Dataset excerpts:
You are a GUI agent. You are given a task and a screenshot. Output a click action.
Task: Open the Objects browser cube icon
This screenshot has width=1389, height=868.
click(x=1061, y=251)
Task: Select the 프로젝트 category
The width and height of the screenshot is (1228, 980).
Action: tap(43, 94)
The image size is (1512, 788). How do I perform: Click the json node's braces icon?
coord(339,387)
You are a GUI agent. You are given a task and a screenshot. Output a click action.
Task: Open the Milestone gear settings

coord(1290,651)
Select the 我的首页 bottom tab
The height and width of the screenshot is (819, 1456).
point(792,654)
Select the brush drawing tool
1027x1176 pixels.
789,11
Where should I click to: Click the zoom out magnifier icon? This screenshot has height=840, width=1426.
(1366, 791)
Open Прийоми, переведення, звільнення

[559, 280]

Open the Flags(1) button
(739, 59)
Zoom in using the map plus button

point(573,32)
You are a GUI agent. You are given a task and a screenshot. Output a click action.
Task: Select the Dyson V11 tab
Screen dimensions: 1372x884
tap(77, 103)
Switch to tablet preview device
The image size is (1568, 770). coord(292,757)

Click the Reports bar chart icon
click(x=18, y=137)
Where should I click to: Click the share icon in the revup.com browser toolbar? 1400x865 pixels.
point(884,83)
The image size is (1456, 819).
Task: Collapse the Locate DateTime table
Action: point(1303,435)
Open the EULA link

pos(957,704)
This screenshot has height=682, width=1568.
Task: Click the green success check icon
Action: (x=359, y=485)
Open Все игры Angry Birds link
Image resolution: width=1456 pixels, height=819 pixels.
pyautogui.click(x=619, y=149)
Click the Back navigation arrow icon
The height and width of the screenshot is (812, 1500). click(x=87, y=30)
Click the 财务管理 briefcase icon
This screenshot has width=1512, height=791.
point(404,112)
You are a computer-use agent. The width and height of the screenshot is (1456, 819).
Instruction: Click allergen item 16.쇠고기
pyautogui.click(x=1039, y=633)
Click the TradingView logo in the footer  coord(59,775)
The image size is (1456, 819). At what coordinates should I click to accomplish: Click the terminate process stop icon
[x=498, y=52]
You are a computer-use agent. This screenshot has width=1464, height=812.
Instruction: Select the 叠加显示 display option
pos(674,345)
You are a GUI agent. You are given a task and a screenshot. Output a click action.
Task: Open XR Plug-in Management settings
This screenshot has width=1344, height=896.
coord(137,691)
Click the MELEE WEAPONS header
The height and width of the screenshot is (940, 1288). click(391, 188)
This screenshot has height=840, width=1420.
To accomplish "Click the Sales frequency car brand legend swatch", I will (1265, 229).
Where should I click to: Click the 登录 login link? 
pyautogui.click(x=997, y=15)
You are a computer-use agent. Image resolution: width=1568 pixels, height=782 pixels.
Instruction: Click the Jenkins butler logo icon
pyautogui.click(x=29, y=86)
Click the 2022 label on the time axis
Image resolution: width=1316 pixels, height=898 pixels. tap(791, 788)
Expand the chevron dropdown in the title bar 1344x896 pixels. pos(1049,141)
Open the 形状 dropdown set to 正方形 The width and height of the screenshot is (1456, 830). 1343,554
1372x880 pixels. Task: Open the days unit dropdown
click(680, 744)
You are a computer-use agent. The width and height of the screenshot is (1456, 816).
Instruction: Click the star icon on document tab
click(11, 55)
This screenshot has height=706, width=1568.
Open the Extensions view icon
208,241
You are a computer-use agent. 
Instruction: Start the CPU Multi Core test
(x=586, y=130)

• _How to complete this task_: Retype every record exactly, omitting nothing.

• _Solved problem_:
You are a GUI agent. You are given a task and a screenshot. Output a click action.
Task: Open the Objects browser cube icon
This screenshot has width=1389, height=868.
click(x=1061, y=251)
Task: Select the 프로젝트 category
The width and height of the screenshot is (1228, 980).
Action: tap(43, 94)
The image size is (1512, 788). How do I perform: Click the json node's braces icon?
coord(339,387)
You are a GUI agent. You are given a task and a screenshot. Output a click action.
Task: Open the Milestone gear settings

coord(1290,651)
Select the 我的首页 bottom tab
The height and width of the screenshot is (819, 1456).
point(792,654)
Select the brush drawing tool
1027x1176 pixels.
789,11
Where should I click to: Click the zoom out magnifier icon? This screenshot has height=840, width=1426.
(1366, 791)
Open Прийоми, переведення, звільнення

[559, 280]

Open the Flags(1) button
(739, 59)
Zoom in using the map plus button

point(573,32)
You are a GUI agent. You are given a task and a screenshot. Output a click action.
Task: Select the Dyson V11 tab
Screen dimensions: 1372x884
tap(77, 103)
Switch to tablet preview device
The image size is (1568, 770). coord(292,757)

Click the Reports bar chart icon
click(x=18, y=137)
Where should I click to: Click the share icon in the revup.com browser toolbar? 1400x865 pixels.
point(884,83)
The image size is (1456, 819).
Task: Collapse the Locate DateTime table
Action: point(1303,435)
Open the EULA link

pos(957,704)
This screenshot has height=682, width=1568.
Task: Click the green success check icon
Action: (x=359, y=485)
Open Все игры Angry Birds link
Image resolution: width=1456 pixels, height=819 pixels.
pyautogui.click(x=619, y=149)
Click the Back navigation arrow icon
The height and width of the screenshot is (812, 1500). click(x=87, y=30)
Click the 财务管理 briefcase icon
This screenshot has width=1512, height=791.
point(404,112)
You are a computer-use agent. The width and height of the screenshot is (1456, 819).
Instruction: Click allergen item 16.쇠고기
pyautogui.click(x=1039, y=633)
Click the TradingView logo in the footer  coord(59,775)
The image size is (1456, 819). At what coordinates should I click to accomplish: Click the terminate process stop icon
[x=498, y=52]
You are a computer-use agent. This screenshot has width=1464, height=812.
Instruction: Select the 叠加显示 display option
pos(674,345)
You are a GUI agent. You are given a task and a screenshot. Output a click action.
Task: Open XR Plug-in Management settings
This screenshot has width=1344, height=896.
coord(137,691)
Click the MELEE WEAPONS header
The height and width of the screenshot is (940, 1288). click(391, 188)
This screenshot has height=840, width=1420.
To accomplish "Click the Sales frequency car brand legend swatch", I will (1265, 229).
Where should I click to: Click the 登录 login link? 
pyautogui.click(x=997, y=15)
You are a computer-use agent. Image resolution: width=1568 pixels, height=782 pixels.
Instruction: Click the Jenkins butler logo icon
pyautogui.click(x=29, y=86)
Click the 2022 label on the time axis
Image resolution: width=1316 pixels, height=898 pixels. tap(791, 788)
Expand the chevron dropdown in the title bar 1344x896 pixels. pos(1049,141)
Open the 形状 dropdown set to 正方形 The width and height of the screenshot is (1456, 830). 1343,554
1372x880 pixels. Task: Open the days unit dropdown
click(680, 744)
You are a computer-use agent. The width and height of the screenshot is (1456, 816).
Instruction: Click the star icon on document tab
click(11, 55)
This screenshot has height=706, width=1568.
Open the Extensions view icon
208,241
You are a computer-use agent. 
Instruction: Start the CPU Multi Core test
(x=586, y=130)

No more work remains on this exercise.